Jeremiah Zagar and Adam Sandler give us a grounded and detailed look behind the curtain of professional basketball in one of the better sports films of the last few years.
Sandler shines as Stanley Sugarman, a talented but jaded Sixers scout with dreams of coaching in the NBA. Sandler’s infectious love of basketball comes through in “Hustle”, but its the fatigue and vulnerability he brings to Sugarman that really drives the emotional core of the film. He is precise and understated, highlighting his characters 30+ year struggle as an aging NBA scout and father who is not as present as he would like to be.
Juancho Hernangomez plays Bo Cruz, a talented, blue-collar construction worker from Spain who hustles basketball players for money in his off time to support his mother and young daughter. Hernangomez is subtle yet effective as Bo. Zagar obviously showed a tremendous amount of restraint with this role, which proved to be beneficial. The quiet, unpolished nature of Hernangomez’s performance lends itself to the credibility and authenticity present in the film.

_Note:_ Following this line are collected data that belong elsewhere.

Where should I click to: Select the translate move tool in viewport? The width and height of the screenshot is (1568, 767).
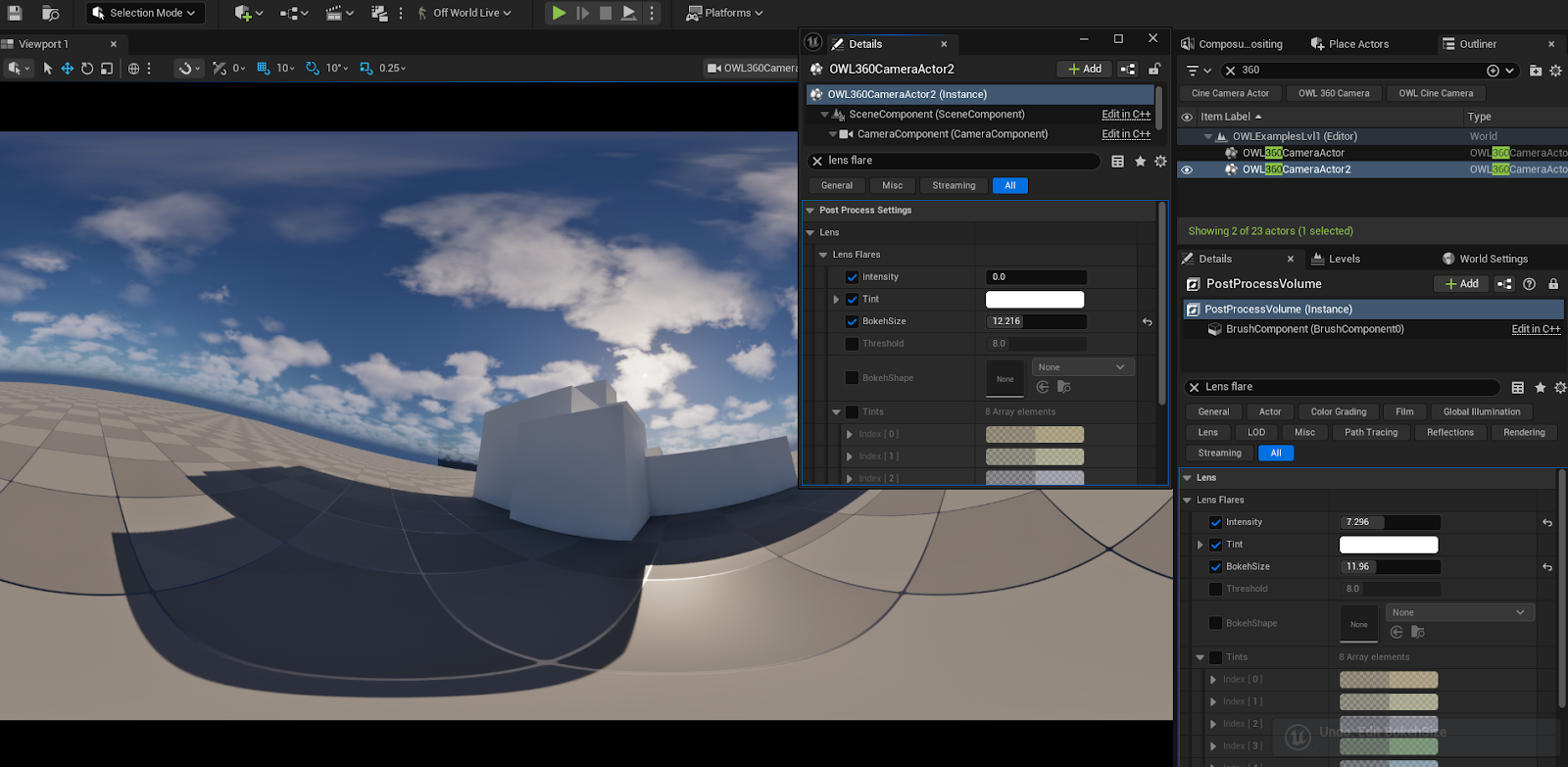point(68,69)
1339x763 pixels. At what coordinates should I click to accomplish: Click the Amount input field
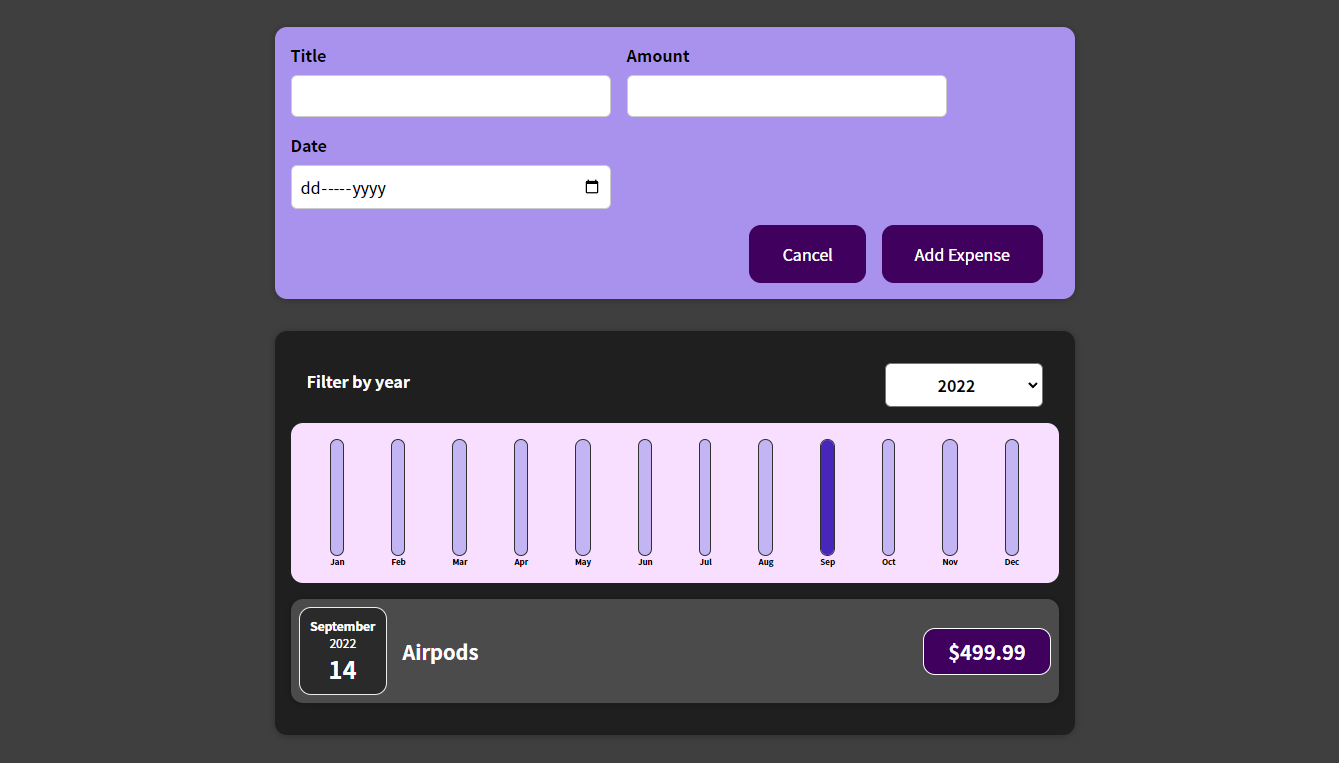tap(786, 95)
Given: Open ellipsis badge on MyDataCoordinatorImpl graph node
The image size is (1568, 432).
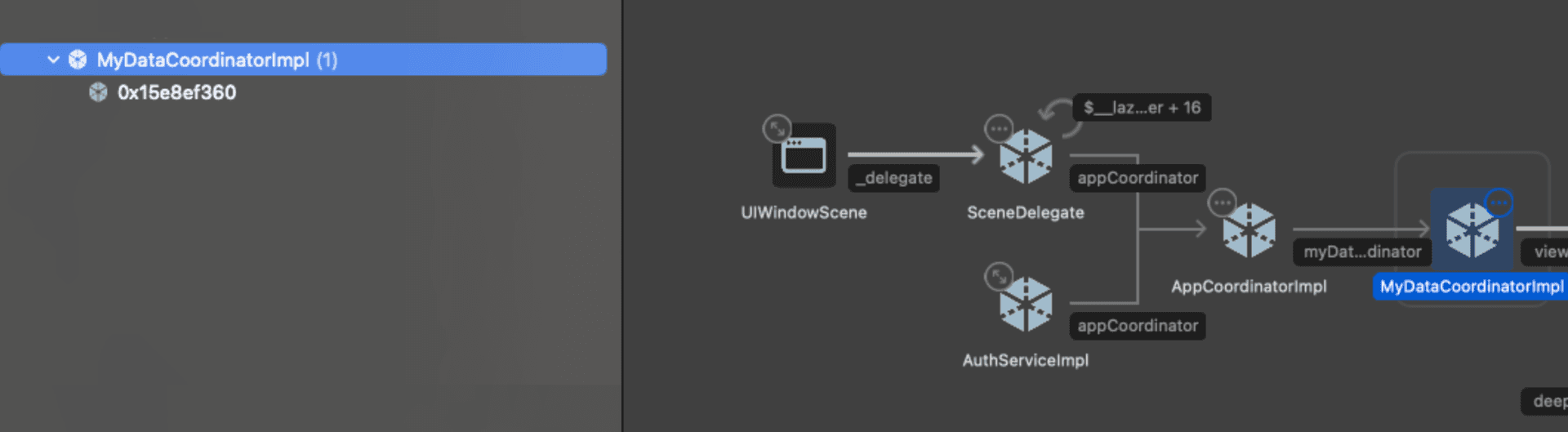Looking at the screenshot, I should [x=1499, y=203].
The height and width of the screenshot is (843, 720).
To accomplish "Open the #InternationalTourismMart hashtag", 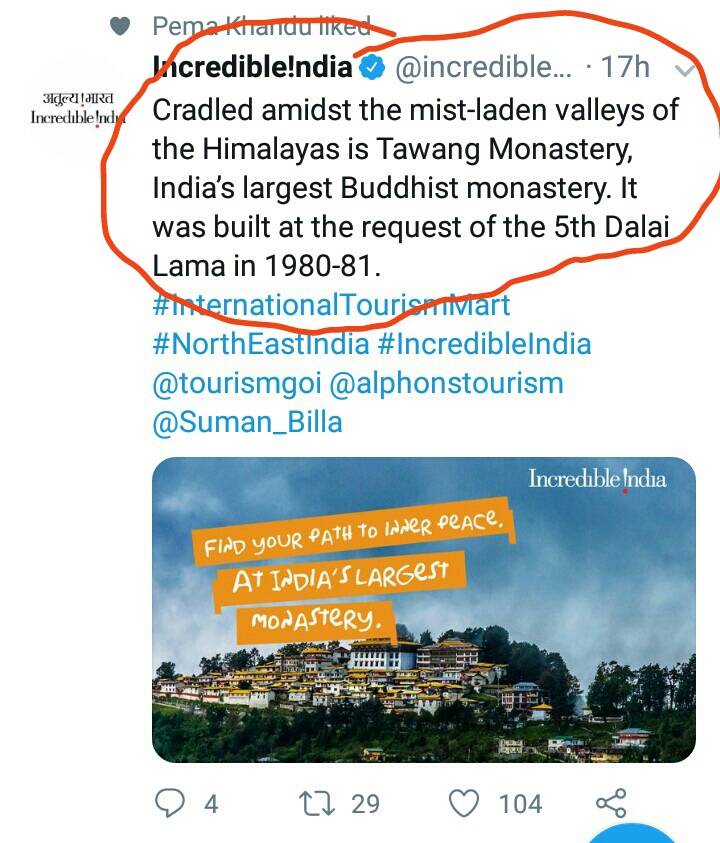I will coord(331,305).
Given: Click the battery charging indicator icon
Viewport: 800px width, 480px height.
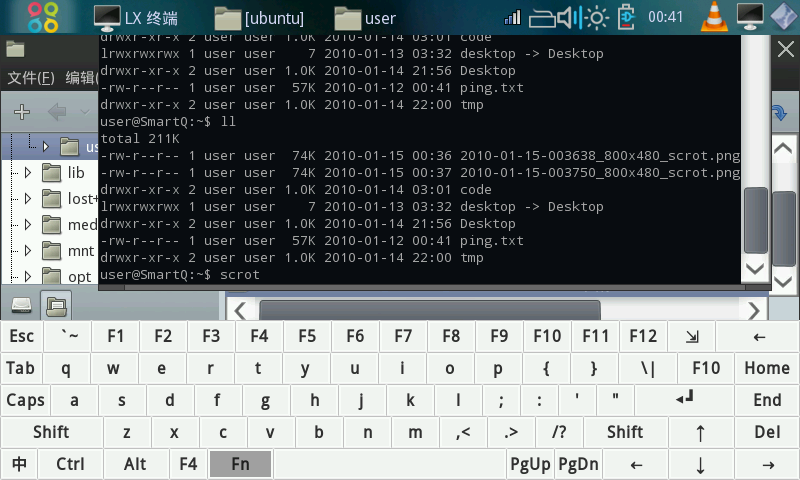Looking at the screenshot, I should (x=626, y=17).
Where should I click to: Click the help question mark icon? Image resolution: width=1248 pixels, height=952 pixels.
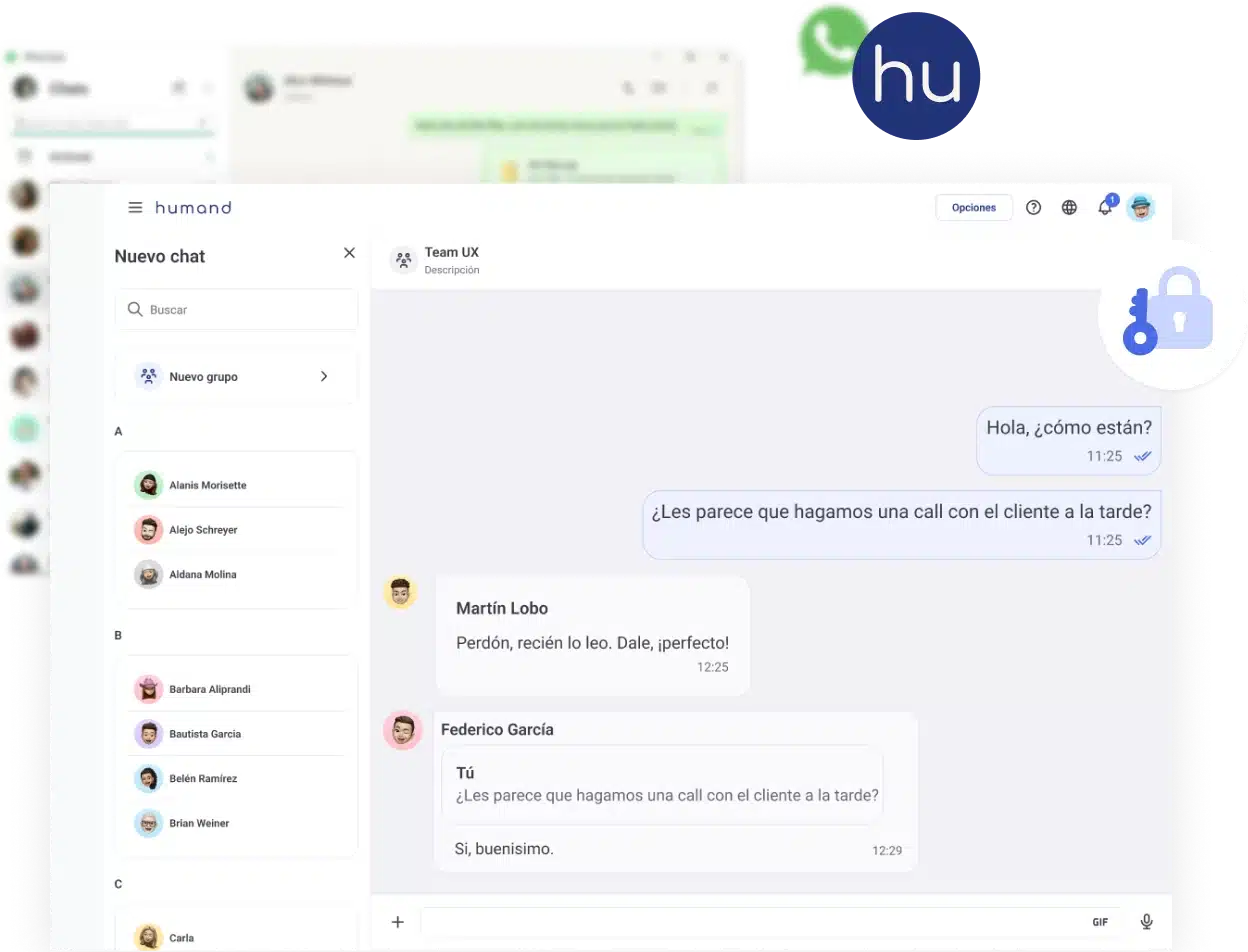pyautogui.click(x=1033, y=207)
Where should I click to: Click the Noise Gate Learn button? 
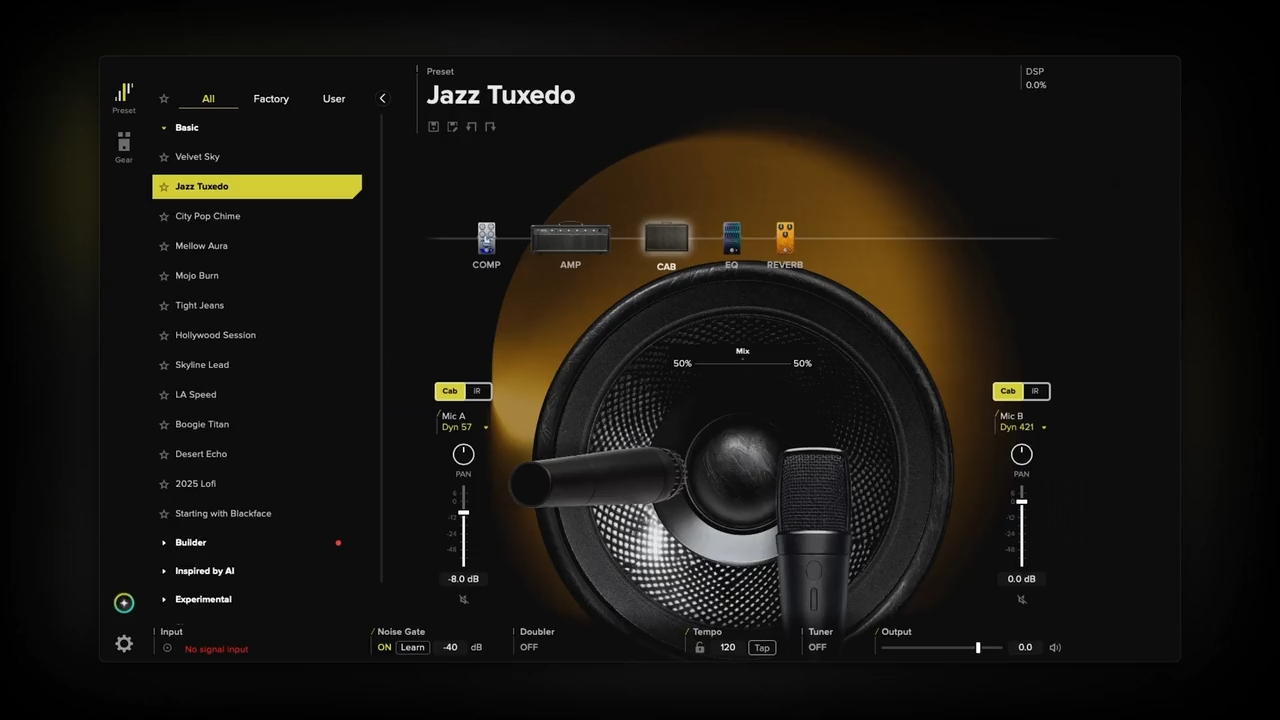pyautogui.click(x=412, y=647)
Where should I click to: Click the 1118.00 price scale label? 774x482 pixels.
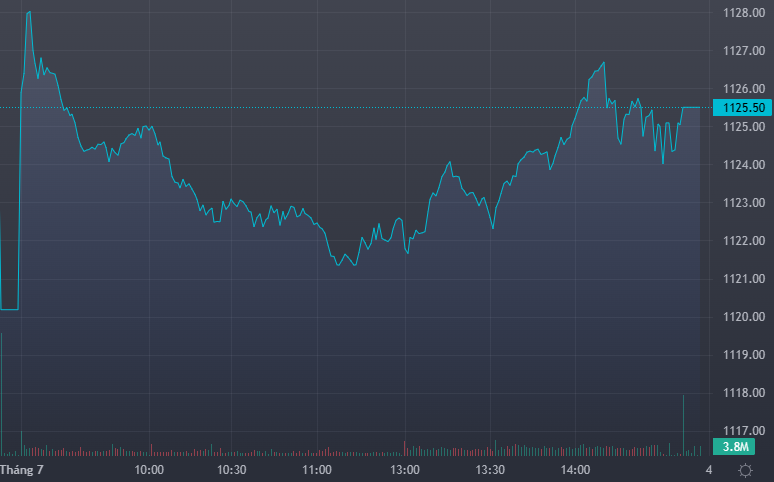click(742, 393)
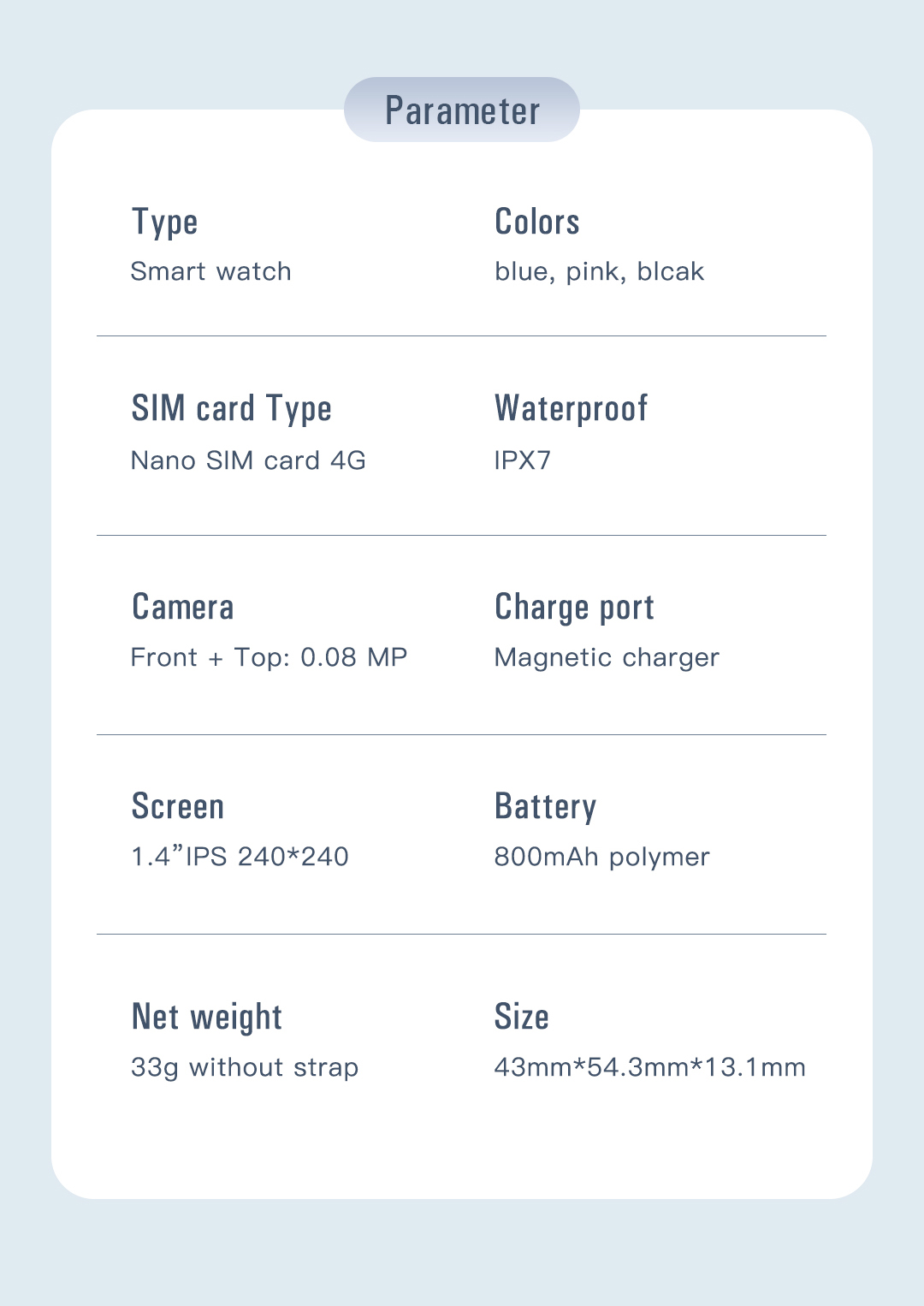Select the Waterproof heading
The width and height of the screenshot is (924, 1306).
tap(571, 409)
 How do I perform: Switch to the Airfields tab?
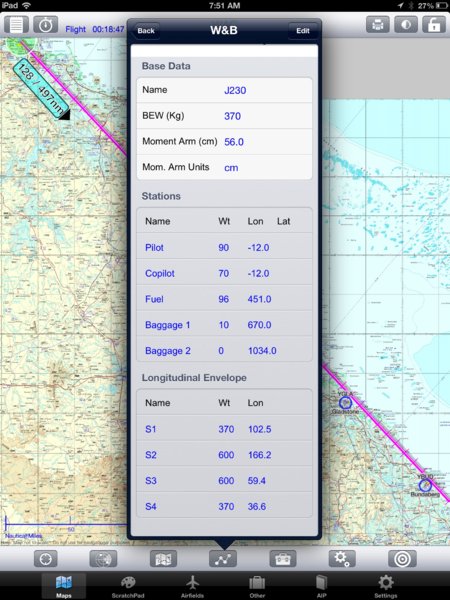click(x=192, y=586)
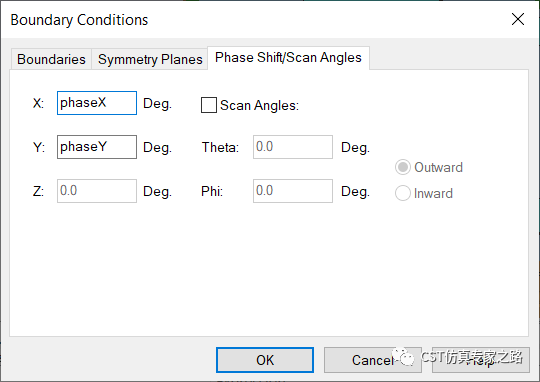Click the WeChat watermark logo icon
The height and width of the screenshot is (382, 540).
pyautogui.click(x=404, y=357)
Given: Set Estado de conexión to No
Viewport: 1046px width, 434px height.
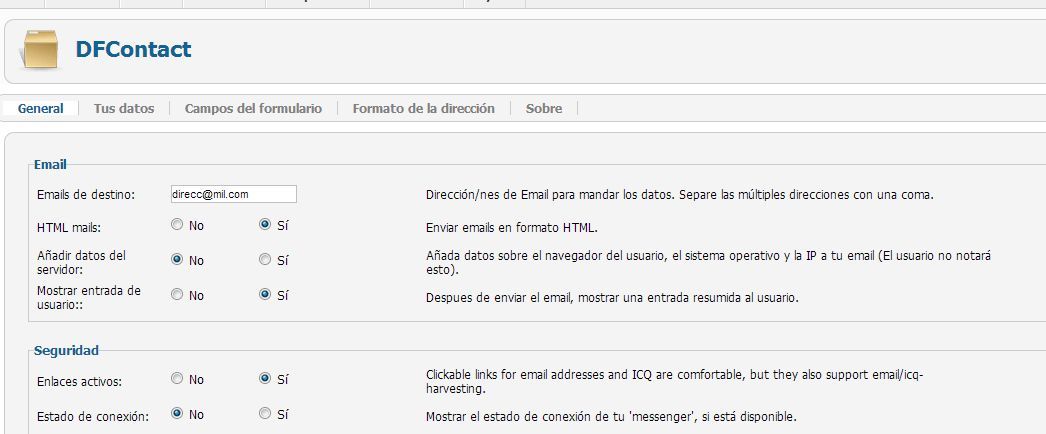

As an NBA fan, it was great to see all the cameos and roles from current and former NBA stars. I really appreciated how they all respectfully fit into the narrative and never felt too cheap or gimmicky. Speaking to that respect, The city of Philadelphia, which is no stranger to inspirational sports movies, was lovingly represented. I was pleasantly surprised at how self aware the film was of that shared history.
“Hustle” is a well-made, heartfelt, and grounded sports film that will check the boxes for most fans of that genre. While I do wish it would’ve leaned more into the dramatic elements of some of the characters and their backgrounds, I also appreciated the uplifting levity of the film as it is. I’ll just always be a sucker for a good hoop flick.